Me hubiese gustado irme con mi novio del instituto pero por aquel entonces nos hubiese costado mucho llevar una vida emancipada e independiente. Fui más práctica y me casé con un hombre mayor que yo, viudo y con hijos. ¡Qué ironía! Se repetía la historia. Sin embargo yo siempre los he querido y los he tratado bien, por eso ellos también me aman a mí. He de contar no obstante que aún sueño con el trato que me dio mi madrastra, de la que no supe jamás; aún me veo desnuda ante ella y aún siento sus azotes en mi culo y sus pellizcos en mis tetas y pezones.

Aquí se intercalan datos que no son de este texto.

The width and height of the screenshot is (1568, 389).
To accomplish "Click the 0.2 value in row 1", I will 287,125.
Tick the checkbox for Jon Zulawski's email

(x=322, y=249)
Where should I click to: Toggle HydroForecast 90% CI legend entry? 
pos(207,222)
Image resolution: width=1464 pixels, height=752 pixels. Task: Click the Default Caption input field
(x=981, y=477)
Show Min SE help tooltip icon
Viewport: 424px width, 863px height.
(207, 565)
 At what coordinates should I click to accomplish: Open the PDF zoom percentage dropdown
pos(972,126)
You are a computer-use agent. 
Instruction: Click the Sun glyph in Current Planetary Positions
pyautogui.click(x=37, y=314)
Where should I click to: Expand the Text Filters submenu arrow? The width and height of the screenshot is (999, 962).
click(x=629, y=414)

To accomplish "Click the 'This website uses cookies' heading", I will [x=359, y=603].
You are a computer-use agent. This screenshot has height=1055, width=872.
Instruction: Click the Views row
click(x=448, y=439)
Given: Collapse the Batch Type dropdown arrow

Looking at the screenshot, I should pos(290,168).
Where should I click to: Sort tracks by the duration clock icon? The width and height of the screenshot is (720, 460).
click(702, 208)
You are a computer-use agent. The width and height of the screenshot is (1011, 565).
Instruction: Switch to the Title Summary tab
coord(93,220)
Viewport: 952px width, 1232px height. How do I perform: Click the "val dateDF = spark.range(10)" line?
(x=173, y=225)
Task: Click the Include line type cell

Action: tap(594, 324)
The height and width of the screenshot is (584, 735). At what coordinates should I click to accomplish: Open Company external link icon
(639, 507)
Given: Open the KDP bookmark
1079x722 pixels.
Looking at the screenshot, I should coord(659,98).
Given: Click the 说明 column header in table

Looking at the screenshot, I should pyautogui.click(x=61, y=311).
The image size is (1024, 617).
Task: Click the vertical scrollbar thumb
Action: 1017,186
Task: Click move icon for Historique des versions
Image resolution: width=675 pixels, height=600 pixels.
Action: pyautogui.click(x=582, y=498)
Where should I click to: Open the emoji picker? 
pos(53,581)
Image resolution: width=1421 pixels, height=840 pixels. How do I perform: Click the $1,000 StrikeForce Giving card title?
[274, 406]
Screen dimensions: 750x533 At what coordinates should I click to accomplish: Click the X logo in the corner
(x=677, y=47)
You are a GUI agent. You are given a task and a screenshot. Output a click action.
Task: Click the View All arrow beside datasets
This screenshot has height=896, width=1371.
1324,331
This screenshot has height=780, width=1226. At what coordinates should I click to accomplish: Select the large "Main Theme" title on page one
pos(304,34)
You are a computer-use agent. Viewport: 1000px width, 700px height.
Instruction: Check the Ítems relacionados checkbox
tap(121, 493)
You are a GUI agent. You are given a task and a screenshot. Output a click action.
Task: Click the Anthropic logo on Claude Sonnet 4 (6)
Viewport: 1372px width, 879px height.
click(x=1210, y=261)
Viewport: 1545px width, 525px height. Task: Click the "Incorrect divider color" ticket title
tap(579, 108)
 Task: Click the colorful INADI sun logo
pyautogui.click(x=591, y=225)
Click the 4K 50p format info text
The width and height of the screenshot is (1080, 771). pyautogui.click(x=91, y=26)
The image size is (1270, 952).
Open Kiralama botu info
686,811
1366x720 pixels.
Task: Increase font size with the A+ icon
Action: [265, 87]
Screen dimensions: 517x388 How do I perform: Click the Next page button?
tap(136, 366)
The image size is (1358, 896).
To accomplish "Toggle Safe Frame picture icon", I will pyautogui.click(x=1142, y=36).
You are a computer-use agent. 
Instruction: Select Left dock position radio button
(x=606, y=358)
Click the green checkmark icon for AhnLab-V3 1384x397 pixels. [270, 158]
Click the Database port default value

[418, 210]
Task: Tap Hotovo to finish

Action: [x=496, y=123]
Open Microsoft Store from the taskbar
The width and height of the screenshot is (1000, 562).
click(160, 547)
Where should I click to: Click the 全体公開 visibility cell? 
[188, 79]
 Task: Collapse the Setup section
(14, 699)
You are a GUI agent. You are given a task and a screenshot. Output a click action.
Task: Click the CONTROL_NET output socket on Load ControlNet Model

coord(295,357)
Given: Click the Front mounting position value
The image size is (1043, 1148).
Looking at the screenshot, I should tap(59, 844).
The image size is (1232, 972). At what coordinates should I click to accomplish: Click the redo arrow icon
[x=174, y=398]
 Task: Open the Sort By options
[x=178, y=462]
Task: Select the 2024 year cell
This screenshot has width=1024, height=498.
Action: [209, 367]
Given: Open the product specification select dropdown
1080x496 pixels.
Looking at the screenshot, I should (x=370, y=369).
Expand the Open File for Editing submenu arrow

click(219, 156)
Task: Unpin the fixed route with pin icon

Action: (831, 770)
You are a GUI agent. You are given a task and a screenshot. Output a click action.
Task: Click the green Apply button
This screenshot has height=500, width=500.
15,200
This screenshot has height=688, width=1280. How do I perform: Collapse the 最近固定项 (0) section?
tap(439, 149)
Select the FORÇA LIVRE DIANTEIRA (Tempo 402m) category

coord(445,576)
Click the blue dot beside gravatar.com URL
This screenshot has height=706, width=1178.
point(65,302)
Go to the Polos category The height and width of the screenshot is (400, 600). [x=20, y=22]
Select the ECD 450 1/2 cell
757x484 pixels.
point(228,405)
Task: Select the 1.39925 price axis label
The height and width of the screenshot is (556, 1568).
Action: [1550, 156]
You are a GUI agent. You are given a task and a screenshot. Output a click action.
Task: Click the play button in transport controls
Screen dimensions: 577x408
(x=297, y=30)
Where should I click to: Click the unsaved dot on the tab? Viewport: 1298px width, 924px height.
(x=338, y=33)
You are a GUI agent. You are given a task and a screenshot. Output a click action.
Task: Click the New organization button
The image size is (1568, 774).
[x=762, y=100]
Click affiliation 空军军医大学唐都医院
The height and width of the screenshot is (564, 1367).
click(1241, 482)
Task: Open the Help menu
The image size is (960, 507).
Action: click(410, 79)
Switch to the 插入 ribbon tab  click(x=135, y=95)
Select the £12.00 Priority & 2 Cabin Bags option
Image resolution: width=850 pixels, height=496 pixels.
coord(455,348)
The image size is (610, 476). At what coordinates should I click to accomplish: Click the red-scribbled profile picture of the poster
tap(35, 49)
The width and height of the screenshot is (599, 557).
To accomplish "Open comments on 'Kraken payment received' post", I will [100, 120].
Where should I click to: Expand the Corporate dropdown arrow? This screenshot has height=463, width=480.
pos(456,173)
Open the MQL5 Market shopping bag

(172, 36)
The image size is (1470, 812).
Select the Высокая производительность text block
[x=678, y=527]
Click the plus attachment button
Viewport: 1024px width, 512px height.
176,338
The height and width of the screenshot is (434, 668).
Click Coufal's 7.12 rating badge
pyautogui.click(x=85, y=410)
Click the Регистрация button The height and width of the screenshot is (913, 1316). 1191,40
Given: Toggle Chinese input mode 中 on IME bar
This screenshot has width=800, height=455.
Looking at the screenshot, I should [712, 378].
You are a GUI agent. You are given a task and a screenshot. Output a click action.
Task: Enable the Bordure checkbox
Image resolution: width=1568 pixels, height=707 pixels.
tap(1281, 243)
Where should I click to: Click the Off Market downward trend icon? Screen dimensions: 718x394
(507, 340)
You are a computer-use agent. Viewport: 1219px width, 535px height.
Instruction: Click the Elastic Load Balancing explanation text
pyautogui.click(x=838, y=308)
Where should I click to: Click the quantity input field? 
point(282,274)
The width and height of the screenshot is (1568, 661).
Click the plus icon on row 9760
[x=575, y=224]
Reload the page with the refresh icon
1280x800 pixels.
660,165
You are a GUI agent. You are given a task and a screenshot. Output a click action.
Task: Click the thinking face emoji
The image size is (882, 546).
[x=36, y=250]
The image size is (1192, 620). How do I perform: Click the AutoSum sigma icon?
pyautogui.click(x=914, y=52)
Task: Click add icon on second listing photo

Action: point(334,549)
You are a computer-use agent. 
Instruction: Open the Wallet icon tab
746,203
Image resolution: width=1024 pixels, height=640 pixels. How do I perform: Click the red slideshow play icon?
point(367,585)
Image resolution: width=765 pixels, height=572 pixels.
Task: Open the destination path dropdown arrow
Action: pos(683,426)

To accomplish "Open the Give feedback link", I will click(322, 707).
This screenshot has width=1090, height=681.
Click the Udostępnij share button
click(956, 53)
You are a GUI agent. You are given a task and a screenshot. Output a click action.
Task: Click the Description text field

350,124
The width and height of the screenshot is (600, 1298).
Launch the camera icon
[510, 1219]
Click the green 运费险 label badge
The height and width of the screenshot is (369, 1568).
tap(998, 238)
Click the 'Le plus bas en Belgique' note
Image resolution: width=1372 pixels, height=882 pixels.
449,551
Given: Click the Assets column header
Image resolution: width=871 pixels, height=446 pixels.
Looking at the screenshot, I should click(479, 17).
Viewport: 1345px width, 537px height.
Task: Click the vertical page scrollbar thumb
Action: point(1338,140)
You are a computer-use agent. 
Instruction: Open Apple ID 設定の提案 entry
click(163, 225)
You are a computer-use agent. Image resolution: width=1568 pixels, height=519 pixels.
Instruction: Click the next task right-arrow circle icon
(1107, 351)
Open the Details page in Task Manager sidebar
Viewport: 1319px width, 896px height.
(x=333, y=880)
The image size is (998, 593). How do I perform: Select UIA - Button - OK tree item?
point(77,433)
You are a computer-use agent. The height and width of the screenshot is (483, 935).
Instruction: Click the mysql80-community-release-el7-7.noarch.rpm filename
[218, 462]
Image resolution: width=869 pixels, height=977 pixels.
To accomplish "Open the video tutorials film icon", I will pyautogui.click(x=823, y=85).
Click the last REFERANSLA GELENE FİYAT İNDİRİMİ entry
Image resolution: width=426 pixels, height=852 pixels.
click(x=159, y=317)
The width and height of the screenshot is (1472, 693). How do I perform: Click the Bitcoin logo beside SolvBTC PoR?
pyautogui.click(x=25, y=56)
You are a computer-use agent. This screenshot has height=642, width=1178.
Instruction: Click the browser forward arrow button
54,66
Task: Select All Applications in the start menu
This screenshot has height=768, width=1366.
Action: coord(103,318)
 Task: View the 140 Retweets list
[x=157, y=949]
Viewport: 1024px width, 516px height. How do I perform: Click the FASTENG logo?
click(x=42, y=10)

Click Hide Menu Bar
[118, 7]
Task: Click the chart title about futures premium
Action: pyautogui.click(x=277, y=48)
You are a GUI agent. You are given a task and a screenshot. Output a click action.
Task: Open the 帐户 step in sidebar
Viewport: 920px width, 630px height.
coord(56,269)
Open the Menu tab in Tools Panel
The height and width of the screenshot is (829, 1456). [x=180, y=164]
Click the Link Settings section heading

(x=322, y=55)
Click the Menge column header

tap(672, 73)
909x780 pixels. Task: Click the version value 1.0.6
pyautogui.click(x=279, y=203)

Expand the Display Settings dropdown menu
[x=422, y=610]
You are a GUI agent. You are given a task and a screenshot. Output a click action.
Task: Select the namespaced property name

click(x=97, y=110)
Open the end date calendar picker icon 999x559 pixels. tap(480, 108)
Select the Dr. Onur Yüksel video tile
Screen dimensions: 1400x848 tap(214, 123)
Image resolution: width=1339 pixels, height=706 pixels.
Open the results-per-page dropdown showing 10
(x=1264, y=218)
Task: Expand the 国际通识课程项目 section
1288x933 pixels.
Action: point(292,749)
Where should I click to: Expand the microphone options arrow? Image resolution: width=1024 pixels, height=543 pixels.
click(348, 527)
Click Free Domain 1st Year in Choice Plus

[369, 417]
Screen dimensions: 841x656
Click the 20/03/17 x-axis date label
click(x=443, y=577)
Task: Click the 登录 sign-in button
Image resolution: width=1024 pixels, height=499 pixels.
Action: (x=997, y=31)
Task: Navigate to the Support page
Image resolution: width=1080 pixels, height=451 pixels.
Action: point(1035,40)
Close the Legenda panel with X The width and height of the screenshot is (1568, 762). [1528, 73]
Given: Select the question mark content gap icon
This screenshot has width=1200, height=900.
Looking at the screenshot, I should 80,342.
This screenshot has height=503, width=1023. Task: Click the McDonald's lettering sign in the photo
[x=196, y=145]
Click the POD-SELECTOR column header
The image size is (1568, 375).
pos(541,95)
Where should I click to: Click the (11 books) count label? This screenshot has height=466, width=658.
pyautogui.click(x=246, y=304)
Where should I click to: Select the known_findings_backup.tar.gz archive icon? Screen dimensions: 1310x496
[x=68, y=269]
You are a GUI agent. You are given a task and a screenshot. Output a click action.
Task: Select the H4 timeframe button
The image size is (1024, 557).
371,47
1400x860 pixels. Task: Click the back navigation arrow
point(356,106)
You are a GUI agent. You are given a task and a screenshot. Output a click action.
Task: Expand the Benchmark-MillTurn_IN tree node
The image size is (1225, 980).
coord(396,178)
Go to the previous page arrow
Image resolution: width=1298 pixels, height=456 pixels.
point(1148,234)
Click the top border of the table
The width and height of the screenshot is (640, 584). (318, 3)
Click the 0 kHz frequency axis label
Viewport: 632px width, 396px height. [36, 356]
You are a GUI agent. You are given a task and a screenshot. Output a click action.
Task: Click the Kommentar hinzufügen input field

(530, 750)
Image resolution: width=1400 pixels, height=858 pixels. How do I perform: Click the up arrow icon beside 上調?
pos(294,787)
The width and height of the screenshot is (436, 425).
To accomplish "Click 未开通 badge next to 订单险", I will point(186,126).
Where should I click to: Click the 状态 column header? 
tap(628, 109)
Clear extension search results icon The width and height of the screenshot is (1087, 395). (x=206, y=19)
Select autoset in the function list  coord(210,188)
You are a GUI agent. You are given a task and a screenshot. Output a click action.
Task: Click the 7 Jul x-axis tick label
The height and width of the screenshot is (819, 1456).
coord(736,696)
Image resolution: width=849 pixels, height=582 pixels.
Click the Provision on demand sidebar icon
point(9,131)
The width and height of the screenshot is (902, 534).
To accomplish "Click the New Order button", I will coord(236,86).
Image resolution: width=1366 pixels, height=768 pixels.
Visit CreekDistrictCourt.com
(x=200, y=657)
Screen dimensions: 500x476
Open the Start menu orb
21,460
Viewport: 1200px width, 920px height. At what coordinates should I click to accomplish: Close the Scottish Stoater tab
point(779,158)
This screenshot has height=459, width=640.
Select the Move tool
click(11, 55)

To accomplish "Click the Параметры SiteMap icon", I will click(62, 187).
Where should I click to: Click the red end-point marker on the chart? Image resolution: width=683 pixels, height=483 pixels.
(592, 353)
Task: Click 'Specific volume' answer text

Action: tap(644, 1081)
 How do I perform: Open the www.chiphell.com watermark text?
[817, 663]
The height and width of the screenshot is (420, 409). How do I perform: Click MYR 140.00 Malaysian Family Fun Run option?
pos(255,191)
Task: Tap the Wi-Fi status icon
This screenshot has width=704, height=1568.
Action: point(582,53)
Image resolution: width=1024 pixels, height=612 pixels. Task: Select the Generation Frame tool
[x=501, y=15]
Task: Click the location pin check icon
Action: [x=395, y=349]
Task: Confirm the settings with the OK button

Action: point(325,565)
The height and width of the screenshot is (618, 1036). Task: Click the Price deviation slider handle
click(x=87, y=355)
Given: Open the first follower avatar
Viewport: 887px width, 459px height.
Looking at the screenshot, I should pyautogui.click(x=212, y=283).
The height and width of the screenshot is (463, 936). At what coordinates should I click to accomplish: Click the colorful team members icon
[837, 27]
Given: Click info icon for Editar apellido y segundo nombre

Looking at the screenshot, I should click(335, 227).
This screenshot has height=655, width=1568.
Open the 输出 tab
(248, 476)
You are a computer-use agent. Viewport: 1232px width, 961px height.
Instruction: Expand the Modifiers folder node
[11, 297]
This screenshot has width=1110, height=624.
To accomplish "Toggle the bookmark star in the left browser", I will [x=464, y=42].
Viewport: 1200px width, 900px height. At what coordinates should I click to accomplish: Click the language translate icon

Félix, mi marido, siempre me ha tratado bien y delicadamente, y así es como concibo yo el amor y su proyección en el sexo. Sin embargo en una ocasión, en una excepcional ocasión, llegó a casa algo enfurecido por no se qué problema en el trabajo, además había tomado un par de copas de coñac. Me obligó a follar y me lo hizo con rudeza, forzándome casi, llamándome puta, causándome daño… Nunca he experimentado un orgasmo más dulce y brutal.